A new way to paint timber
The CSIRO has developed a new powder-coating technique to protect timber products for longer and maintain their aesthetic appearance. Dimi Kyriakou reports.
When it comes to timber products, it is quite common to see them deteriorate and lose colour within a few years. As today’s society becomes more time-poor, people would rather avoid having to repaint or even replace timber around their home on a regular basis.
Given this, it’s really no surprise that low or zero-maintenance alternatives such as metal, plastic and wood-plastic composites are starting to erode timber’s traditional markets in cladding, windows and door products. It is for this reason that the CSIRO has developed a new zero-waste powder coating technology that aims to maintain the quality and aesthetic appearance of timber products, as well as other non-conductive materials.

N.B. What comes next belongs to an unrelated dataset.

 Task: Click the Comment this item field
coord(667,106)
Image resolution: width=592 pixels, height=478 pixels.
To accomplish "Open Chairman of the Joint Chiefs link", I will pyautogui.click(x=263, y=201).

According to chief research scientist Voytek Gutowski, powder-coated wood finish has proven to be far more durable than a liquid finish. He says this type of technology is projected to grow rapidly over the next five years.
“Virtually everything in and around a home has to have the proper appearance and as a result, timber, plastics or metals have to be painted to give them a nice decorative finish. It’s also important to ensure they don’t deteriorate too fast,” he says.
“Powder-coated timber will combine wood’s traditional appeal and intrinsic environmental advantages with superior toughness and excellent resistance to UV and moisture penetration. It’s a brilliant product concept that means little or no maintenance.”
Powder coating is a dry surface finishing process in which electrostatically-charged fine particles are sprayed onto an electrically-conductive surface. The key to the new wood-coating process will be to make the timber surface electrically conductive so it can attract and bond the powder coating to the product surface.
“When you are spraying paint onto a product, often a very small percentage of paint ends up on the product. We have managed to devise a technique that makes the surface of plastic or wood electro-conductive so when you apply a powder-like coating on the surface, it can be deposited at a much greater efficiency,” he explains.
“It’s virtually a technology that can apply and dry paint without any waste. It doesn’t contain any solvents so there are no Volatile Organic Compounds (VOCs) going into the atmosphere either.”
As Voytek explains, the ‘icing on the cake’ will be the availability of different colours and surface finishes to further stimulate demand from designers, architects, builders and home owners.
“In terms of the practical aspects, this technology is harder-wearing than liquid paint so it’s more difficult to scratch. It’s also got very good adhesion and fades much slower than wet paints under the Australian sunshine.”
So far the technology has been tested on similarly challenging, non-conductive surfaces such as automotive plastics. The team at CSIRO are using Australian, American and New Zealand Standards on the long-term durability of paints on metallic products as a benchmark for testing the performance of powder coatings on solid wood samples.
“We have passed those requirements, so we know how the technology works. Now we need to scale it up and test it on larger pieces of timber and on real commercial products made of commonly-used timber species such as radiata pine and Victorian ash.”
While the technology is still under development, Voytek says the growing interest from research bodies and commercial companies means that builders can expect to see this product hit the market within the next two years.
“It’s a very cost-effective technology that builders could use as a very good marketing tool. If a product is powder-coated with this material in a factory, builders will know that it will be likely to last without the need for repainting in excess of 10-15 years.
“We anticipate that the new technology developed through this project will transform high-maintenance, low-value wood products into low-maintenance, high-tech products.”